TSAssist.exe will randomly cause a small somewhat malformed popup to appear in the bottom right that lists a name of a program that you currently have installed and suggests that its time for an update. It appears to choose these programs randomly. If you click on it to start the update, it will happily download and install a sizeable payload of annoyance-ware and occasionally something that's truly a virus. I made the mistake of clicking on it yesterday, not realizing that the update notice was bogus. Before I knew it, weird "IT Help" icons appears on the right corner of all of my windows and my Norton Antivirus said that it had caught and wiped out a known high-risk virus. The worst was this web browser addon that it installed, causing a hover over all Amazon item links to cause a popup to appear showing a bunch of unrelated advertisements in nice neat squares.

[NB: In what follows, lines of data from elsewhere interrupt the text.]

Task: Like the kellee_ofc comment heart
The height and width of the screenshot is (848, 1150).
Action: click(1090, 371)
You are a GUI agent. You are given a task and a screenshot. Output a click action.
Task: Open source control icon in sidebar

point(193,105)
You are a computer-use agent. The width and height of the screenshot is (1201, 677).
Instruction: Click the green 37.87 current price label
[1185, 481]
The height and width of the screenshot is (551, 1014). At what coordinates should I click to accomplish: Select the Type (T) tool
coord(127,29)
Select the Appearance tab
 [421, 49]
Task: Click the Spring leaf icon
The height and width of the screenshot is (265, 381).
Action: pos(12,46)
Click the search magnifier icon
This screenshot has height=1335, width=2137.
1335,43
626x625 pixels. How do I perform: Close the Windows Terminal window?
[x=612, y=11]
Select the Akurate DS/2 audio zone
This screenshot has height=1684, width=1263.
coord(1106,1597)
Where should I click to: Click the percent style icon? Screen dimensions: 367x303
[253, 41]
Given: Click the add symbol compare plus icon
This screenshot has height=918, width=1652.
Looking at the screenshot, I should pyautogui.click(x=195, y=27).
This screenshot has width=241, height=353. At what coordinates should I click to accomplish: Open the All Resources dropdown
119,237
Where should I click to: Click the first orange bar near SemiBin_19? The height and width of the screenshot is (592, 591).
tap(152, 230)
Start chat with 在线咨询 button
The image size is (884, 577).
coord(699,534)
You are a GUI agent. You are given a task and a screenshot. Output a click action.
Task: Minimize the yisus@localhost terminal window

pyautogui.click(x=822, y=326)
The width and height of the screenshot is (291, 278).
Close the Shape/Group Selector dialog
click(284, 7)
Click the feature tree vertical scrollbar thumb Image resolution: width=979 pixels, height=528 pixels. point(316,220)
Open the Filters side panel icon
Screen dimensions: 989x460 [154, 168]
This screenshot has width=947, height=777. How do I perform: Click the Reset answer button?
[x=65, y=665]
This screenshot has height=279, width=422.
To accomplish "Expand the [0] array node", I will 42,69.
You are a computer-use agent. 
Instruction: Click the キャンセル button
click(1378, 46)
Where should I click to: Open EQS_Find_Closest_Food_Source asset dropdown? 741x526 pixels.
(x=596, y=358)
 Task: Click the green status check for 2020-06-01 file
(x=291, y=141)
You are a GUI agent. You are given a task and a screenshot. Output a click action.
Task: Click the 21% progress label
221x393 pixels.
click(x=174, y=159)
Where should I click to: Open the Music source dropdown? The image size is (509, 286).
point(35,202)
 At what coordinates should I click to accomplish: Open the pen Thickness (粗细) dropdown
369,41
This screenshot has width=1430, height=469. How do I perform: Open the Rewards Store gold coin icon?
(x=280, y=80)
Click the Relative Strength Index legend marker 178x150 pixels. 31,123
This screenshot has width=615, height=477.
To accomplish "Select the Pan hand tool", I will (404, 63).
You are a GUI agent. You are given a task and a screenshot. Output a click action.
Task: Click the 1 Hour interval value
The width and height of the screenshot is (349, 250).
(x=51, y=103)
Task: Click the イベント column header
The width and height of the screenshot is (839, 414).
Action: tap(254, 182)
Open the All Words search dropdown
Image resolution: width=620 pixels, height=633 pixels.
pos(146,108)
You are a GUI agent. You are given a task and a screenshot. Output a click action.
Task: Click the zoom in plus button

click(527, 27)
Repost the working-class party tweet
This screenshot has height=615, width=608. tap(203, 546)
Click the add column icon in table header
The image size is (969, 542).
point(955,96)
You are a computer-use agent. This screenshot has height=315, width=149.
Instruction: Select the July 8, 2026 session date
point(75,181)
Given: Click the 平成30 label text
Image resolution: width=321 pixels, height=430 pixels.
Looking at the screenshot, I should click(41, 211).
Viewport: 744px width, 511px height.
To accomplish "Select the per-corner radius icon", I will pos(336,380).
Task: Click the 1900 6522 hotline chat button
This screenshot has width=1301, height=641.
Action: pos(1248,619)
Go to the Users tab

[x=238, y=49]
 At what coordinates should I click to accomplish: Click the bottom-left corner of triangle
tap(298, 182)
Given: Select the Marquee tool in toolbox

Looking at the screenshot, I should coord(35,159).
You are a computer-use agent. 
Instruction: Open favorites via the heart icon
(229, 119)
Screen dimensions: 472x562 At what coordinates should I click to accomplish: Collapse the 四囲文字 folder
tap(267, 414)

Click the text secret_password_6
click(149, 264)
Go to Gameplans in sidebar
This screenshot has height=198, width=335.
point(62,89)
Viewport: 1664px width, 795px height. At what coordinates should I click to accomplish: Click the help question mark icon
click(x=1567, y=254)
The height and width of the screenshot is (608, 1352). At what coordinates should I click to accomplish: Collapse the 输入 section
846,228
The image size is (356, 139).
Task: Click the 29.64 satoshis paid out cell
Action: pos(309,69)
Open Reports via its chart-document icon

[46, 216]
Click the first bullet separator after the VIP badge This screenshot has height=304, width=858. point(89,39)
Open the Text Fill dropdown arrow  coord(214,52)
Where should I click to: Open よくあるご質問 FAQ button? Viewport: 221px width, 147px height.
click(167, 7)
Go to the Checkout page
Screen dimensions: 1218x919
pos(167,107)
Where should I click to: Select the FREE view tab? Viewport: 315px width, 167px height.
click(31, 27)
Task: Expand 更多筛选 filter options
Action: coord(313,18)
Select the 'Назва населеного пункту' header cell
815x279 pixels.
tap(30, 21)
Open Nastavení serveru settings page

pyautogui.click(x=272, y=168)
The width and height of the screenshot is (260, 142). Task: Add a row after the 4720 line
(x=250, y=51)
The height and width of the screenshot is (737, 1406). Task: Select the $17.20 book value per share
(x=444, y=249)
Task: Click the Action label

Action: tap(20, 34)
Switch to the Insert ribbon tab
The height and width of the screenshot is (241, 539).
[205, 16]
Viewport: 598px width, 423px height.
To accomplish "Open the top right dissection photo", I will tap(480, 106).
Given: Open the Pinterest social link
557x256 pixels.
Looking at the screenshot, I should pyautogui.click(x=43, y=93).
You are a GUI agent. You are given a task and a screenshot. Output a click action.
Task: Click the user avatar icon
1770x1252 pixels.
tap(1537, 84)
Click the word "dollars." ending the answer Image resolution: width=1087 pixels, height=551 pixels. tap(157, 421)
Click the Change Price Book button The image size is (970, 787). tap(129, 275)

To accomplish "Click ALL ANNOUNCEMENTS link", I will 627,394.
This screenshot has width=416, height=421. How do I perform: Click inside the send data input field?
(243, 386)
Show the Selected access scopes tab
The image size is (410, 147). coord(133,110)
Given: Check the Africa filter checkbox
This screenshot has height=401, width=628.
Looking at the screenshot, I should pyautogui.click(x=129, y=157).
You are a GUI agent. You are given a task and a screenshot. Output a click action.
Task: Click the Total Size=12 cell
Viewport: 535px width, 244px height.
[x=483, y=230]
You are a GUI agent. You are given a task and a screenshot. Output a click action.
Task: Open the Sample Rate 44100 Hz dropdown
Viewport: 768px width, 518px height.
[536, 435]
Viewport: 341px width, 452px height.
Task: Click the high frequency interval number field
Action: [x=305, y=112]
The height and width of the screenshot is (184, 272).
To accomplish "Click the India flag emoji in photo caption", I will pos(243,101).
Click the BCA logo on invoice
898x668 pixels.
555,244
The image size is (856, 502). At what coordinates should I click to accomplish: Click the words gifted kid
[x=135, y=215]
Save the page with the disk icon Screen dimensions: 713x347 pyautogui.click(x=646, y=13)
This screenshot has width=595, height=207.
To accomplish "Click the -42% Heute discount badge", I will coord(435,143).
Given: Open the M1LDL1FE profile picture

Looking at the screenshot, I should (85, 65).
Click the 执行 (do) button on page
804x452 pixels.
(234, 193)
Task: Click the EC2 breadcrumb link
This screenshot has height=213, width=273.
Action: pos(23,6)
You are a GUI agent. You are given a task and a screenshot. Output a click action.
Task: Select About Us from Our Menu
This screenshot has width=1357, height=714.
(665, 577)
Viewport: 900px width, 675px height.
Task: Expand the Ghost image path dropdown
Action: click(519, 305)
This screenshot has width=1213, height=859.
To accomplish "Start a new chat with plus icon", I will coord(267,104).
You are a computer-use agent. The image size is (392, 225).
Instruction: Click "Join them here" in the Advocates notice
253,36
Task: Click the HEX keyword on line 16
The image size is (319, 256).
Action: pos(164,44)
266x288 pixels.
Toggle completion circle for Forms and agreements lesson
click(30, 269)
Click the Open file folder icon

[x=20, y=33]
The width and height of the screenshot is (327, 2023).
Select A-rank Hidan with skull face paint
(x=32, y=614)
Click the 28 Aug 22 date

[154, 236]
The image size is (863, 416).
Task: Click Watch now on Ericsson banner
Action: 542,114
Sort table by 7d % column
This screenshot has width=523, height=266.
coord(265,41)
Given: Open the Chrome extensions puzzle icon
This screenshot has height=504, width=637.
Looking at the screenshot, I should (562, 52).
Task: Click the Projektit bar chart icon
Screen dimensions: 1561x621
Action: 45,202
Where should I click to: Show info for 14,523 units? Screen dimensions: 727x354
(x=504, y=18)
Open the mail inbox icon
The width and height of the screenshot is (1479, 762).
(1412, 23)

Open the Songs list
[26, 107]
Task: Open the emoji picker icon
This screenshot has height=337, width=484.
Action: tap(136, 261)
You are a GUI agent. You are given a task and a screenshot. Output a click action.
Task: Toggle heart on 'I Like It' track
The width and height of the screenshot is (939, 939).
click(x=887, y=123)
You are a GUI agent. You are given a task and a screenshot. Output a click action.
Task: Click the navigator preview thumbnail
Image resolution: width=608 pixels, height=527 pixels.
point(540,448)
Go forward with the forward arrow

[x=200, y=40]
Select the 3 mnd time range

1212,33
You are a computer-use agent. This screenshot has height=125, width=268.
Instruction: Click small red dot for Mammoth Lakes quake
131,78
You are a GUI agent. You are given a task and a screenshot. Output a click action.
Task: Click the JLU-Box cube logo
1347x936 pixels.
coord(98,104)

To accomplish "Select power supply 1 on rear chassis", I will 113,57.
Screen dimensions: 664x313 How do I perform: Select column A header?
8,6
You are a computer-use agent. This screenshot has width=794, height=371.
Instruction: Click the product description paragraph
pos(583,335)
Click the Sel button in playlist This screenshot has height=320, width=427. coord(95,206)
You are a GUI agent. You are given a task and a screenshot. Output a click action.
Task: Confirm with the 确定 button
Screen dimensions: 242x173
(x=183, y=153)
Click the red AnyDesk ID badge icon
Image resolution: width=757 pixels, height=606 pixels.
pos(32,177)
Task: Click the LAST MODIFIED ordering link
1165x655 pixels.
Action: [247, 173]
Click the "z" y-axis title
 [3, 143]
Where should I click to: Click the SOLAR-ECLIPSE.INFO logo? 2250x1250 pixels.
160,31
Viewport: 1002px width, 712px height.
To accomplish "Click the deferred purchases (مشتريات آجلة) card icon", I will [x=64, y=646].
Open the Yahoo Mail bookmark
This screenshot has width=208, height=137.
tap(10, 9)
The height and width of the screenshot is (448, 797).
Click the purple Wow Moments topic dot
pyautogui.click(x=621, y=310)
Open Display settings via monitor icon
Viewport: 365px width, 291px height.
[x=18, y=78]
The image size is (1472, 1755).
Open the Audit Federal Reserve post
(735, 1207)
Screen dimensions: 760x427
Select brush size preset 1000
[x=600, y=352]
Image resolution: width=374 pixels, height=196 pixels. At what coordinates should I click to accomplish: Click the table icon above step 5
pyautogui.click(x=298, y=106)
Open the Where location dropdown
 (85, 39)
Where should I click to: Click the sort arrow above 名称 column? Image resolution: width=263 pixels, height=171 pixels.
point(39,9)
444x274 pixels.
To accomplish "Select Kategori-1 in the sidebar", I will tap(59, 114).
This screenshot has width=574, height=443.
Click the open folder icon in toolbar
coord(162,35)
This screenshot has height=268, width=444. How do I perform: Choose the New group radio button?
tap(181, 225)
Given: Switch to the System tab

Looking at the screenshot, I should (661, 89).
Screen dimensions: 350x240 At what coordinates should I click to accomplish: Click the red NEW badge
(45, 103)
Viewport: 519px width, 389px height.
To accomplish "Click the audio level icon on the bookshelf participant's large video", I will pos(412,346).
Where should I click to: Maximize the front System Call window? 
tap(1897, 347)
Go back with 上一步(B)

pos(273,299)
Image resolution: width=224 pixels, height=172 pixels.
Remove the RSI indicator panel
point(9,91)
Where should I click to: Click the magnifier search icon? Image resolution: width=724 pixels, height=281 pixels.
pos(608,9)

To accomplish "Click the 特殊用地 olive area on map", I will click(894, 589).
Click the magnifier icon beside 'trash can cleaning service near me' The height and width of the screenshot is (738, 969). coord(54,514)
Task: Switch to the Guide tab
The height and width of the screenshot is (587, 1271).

I was able to easily remove all of the annoyance-ware, but I hadn't realized what had installed it. At first I suspected the update of Notepad++ as being infected, since this is what I was updating. After I thought I cleaned my entire system and rebooted, I saw the same malformed popup in the bottom right saying that I should update Skype. Knowing that the Skype updater looks completely different, I got curious and found the true source of my problem...
TSAssist.exe
Yes, this innocuous "File Type Assistant" program was the one generating those update popups and happily pulling down payloads of dubious origin. I traced it to a process called tsassist, found the directory and realized I could get rid of it.
(1) Use Microsoft Windows "Uninstall Programs" facility to uninstall File Type Assistant. When you click on the uninstall link, a popup will appear pleading with you not to uninstall it. Uninstall it anyways.
(2) Go to the Start Button and in the search/command entry box enter: regedit
(3) In regedit, use the Find menu and type in tsassist.exe. Delete every instance of tassist.exe that you find. It's in several places. If it's in a registry key that only refers to it, delete the entire key. If you see any other programs that you are familiar with, just delete the key entry for tsassist.exe and leave the key alone. (I found just one instance where tsassist.exe was listed next to another key)
(4) Restart Windows.
It hasn't come back from the dead, so I'm fairly sure that this procedure is all you need.